» **KUTIPAN DOKUMEN**:

Beranda | Artikel
Mukaddimah Kajian Mukhtashar Shahih Muslim
Senin, 25 Oktober 2021

Bersama Pemateri :
Ustadz Abu Yahya Badrusalam

Mukaddimah Kajian Mukhtashar Shahih Muslim merupakan bagian dari kajian Islam ilmiah Mukhtashar Shahih Muslim yang disampaikan oleh Ustadz Abu Yahya Badrusalam, Lc. Hafidzahullah. Kajian ini disampaikan pada Ahad, 17 Rabiul Awal 1443 H / 24 Oktober 2021 M.

Mukaddimah Kajian Mukhtashar Shahih Muslim

Kita memulai kajian Mukhtashar Shahih Muslim (مختصر صحيح مسلم) yang ditulis oleh Al-Imam Al-Hafidz Al-Mundziri Rahimahullah. Dimana ini adalah ringkasan dari Shahih Muslim, adapun yang meringkasnya yaitu Al-Imam Al-Hafidz Al-Mundziri.

Biografi Singkat Al-Imam Al-Hafidz Al-Mundziri

Beliau adalah ‘Abdul ‘Adzhim bin ‘Abdul Qawiy bin ‘Abdullah bin Salamah. Kunyah beliau adalah Abu Muhammad. Beliau dilahirkan dari Damaskus pada tahun 581 hijriyah dan wafat di Mesir tahun 656 hijriyah.

Semenjak kecil beliau menghafal Al-Qur’anul Karim. Demikian sejarah para ulama, mereka diwaktu kecil disibukkan dulu dengan menghafal Al-Qur’an. Maka tidak aneh para ulama sudah hafal Al-Qur’an pada umur enam tahun, ada yang tujuh tahun, ada yang dua belas tahun. Hal ini karena memang Al-Qur’an sangat berkah. Orang yang menghafal Al-Qur’an, biasanya Allah berikan kepada dia kemudahan untuk menghafal pelajaran yang lainnya.

» **DATA YANG DIBERIKAN**:
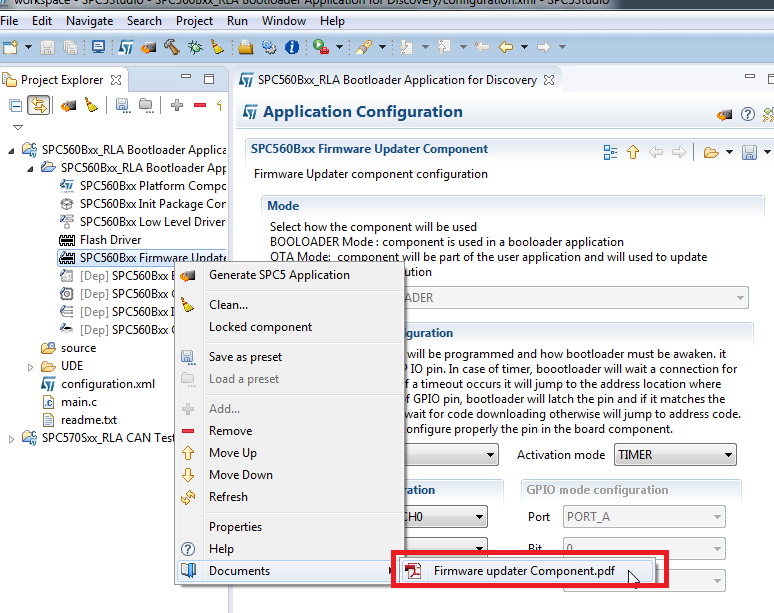Click red minus remove component icon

» **TUGAS YANG DIMINTA**: Berdasarkan kutipan tentang kajian Mukhtashar Shahih Muslim, sebutkan secara berurutan semua nama yang membentuk nasab Al-Imam Al-Hafidz Al-Mundziri. Materi yang disertakan tidak berkaitan dengan kutipan tentang kajian Mukhtashar Shahih Muslim.

» **JAWABAN**: ‘Abdul ‘Adzhim, ‘Abdul Qawiy, ‘Abdullah, Salamah